■ **TASK SET**
- 1) Please restate the article about Francis Collins from "How Dr. Collins" to "research and development.", swapping "religious leaders" for "faith leaders".
- 2) Write the next part of the article about Francis Collins, picking up after its final sentence.

■ **TEXT PROVIDED**
----
How Dr. Collins used religious leaders to push COVID origin and masking and vaccination directives onto American Christians.
In an excellent article at the Daily Wire, Megan Basham outlines how Dr. Francis Collins used religious leaders to push the government’s COVID policies to Christians.
Dr. Francis Collins of the NIH was used as a vehicle to push the government’s theories and practices upon Christians during the pandemic. He pushed his and Dr. Fauci’s scam that COVID was created independently in nature calling those who thought it was built in a lab, conspiracy theorists. Since that time we have uncovered Dr. Collins and Fauci’s lies to Congress on the subject. These doctors didn’t want Americans and Christians to know that COVID was created in a lab in China by the Chinese military using US dollars they gave to aid in the research and development.
We now also know that Dr. Fauci and Dr. Collins were scheming on ways to destroy those who were challenging failed and deadly policies.
Basham writes:
Collins participated in a livestream event, co-hosted by CT [Christianity Today]. The outlet introduced him as a “follower of Jesus, who affirms the sanctity of human life” despite the fact that Collins is on record stating he does not definitively believe, as most pro-lifers do, that life begins at conception, and his tenure at NIH has been marked by extreme anti-life, pro-LGBT policies. (More on this later).
----
■ **EXTRACTED RECORDS**

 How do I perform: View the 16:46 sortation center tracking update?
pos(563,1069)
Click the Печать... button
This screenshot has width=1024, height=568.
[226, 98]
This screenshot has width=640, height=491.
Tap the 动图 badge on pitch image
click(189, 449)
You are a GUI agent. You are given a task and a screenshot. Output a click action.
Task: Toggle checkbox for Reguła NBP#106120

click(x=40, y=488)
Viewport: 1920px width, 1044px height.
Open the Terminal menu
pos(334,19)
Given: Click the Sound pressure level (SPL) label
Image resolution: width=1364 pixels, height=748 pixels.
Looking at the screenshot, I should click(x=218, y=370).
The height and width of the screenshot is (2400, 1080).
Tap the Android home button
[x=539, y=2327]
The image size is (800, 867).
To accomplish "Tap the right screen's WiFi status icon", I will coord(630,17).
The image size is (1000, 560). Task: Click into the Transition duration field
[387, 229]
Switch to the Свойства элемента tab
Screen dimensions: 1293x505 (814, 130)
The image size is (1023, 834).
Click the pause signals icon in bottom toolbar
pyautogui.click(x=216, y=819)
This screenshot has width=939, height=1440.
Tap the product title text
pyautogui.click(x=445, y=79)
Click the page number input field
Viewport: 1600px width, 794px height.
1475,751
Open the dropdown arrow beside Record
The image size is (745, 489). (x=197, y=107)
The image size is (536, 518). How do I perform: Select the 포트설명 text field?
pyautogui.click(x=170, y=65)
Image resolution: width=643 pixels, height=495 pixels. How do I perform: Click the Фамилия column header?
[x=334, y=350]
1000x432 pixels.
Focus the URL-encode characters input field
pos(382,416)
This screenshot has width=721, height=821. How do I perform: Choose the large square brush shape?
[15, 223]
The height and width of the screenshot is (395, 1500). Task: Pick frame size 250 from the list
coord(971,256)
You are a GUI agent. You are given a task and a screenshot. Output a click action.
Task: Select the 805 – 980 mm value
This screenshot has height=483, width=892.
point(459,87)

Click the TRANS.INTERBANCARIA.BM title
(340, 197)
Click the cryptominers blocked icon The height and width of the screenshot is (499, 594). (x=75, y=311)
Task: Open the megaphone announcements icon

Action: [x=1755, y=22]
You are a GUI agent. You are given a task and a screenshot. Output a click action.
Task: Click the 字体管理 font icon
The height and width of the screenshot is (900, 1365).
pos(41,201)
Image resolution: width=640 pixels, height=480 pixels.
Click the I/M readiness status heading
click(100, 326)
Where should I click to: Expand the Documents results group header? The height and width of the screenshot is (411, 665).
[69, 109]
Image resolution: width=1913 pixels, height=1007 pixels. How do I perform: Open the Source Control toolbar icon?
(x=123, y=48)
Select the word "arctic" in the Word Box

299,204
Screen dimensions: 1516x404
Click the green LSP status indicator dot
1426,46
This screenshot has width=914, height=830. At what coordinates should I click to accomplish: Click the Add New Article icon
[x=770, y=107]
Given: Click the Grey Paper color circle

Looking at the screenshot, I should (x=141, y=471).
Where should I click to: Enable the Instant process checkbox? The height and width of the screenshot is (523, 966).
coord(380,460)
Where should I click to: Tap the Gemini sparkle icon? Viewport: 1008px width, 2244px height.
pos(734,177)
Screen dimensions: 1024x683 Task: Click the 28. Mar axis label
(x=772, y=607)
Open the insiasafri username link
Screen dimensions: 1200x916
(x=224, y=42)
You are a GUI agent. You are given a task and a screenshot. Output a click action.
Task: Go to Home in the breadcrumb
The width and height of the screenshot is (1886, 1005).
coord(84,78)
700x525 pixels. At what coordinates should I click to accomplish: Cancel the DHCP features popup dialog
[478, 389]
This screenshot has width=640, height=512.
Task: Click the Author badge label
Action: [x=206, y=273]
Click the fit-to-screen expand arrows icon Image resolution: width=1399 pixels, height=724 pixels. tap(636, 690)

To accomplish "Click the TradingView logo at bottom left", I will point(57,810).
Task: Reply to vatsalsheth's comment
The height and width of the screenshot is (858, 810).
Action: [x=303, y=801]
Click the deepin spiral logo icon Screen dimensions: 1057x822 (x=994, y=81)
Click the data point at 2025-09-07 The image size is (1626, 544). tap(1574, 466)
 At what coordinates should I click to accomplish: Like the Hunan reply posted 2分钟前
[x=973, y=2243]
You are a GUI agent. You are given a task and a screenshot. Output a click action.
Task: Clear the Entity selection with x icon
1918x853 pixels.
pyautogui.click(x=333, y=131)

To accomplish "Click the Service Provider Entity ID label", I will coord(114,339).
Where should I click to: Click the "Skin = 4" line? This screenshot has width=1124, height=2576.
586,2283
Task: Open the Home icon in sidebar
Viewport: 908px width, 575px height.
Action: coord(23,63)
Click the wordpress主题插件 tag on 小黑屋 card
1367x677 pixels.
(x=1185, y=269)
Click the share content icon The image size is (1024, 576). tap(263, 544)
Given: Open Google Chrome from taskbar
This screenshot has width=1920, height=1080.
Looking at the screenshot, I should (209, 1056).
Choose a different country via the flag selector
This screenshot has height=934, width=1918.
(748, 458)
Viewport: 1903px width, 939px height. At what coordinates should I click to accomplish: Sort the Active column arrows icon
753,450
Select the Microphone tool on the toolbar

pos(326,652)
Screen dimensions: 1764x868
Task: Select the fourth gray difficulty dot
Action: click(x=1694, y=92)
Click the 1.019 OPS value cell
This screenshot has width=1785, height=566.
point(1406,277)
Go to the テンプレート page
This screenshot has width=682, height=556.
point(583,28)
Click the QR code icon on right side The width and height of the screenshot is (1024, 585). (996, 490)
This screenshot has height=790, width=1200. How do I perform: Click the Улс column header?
----
■ **OUTPUTS FOR THE TASKS**
- 1)
How Dr. Collins used faith leaders to push COVID origin and masking and vaccination directives onto American Christians.
In an excellent article at the Daily Wire, Megan Basham outlines how Dr. Francis Collins used faith leaders to push the government’s COVID policies to Christians.
Dr. Francis Collins of the NIH was used as a vehicle to push the government’s theories and practices upon Christians during the pandemic. He pushed his and Dr. Fauci’s scam that COVID was created independently in nature calling those who thought it was built in a lab, conspiracy theorists. Since that time we have uncovered Dr. Collins and Fauci’s lies to Congress on the subject. These doctors didn’t want Americans and Christians to know that COVID was created in a lab in China by the Chinese military using US dollars they gave to aid in the research and development.

- 2)
But the pro-life Christian framing was sure to win Collins a hearing among an audience with deep religious convictions about the evil of abortion. Many likely felt reassured to hear that a likeminded medical expert was representing them in the administration.
During the panel interview, Collins continued to insist that the lab leak theory wasn’t just unlikely but qualified for the dreaded misinformation label. “If you were trying to design a more dangerous coronavirus,” he said, “you would never have designed this one … So I think one can say with great confidence that in this case the bioterrorist was nature … Humans did not make this one. Nature did.”
It was the same message his subordinate, Dr. Anthony Fauci, had been giving to secular news outlets, but Collins was specifically tapped to carry the message to the faithful. As Time Magazine reported in Feb. 2021, “While Fauci has been medicine’s public face, Collins has been hitting the faith-based circuit…and preaching science to believers.”
The editors, writers, and reporters at Christian organizations didn’t question Collins any more than their mainstream counterparts questioned Fauci.
While Christian leaders were pushing Collins as a man you can trust, there was evidence that indicated this was not so.
Going by his concrete record, however, he seems like a strange ambassador to spread the government’s Covid messaging to theologically conservative congregations. Other than his proclamations that he is, himself, a believer, the NIH director espouses nearly no public positions that would mark him out as any different from any extreme Left-wing bureaucrat.
He has not only defended experimentation on fetuses obtained by abortion, he has also directed record-level spending toward it. Among the priorities the NIH has funded under Collins — a University of Pittsburgh experiment that involved grafting infant scalps onto lab rats, as well as projects that relied on the harvested organs of aborted, full-term babies. Some doctors have even charged Collins with giving money to research that required extracting kidneys, ureters, and bladders from living infants.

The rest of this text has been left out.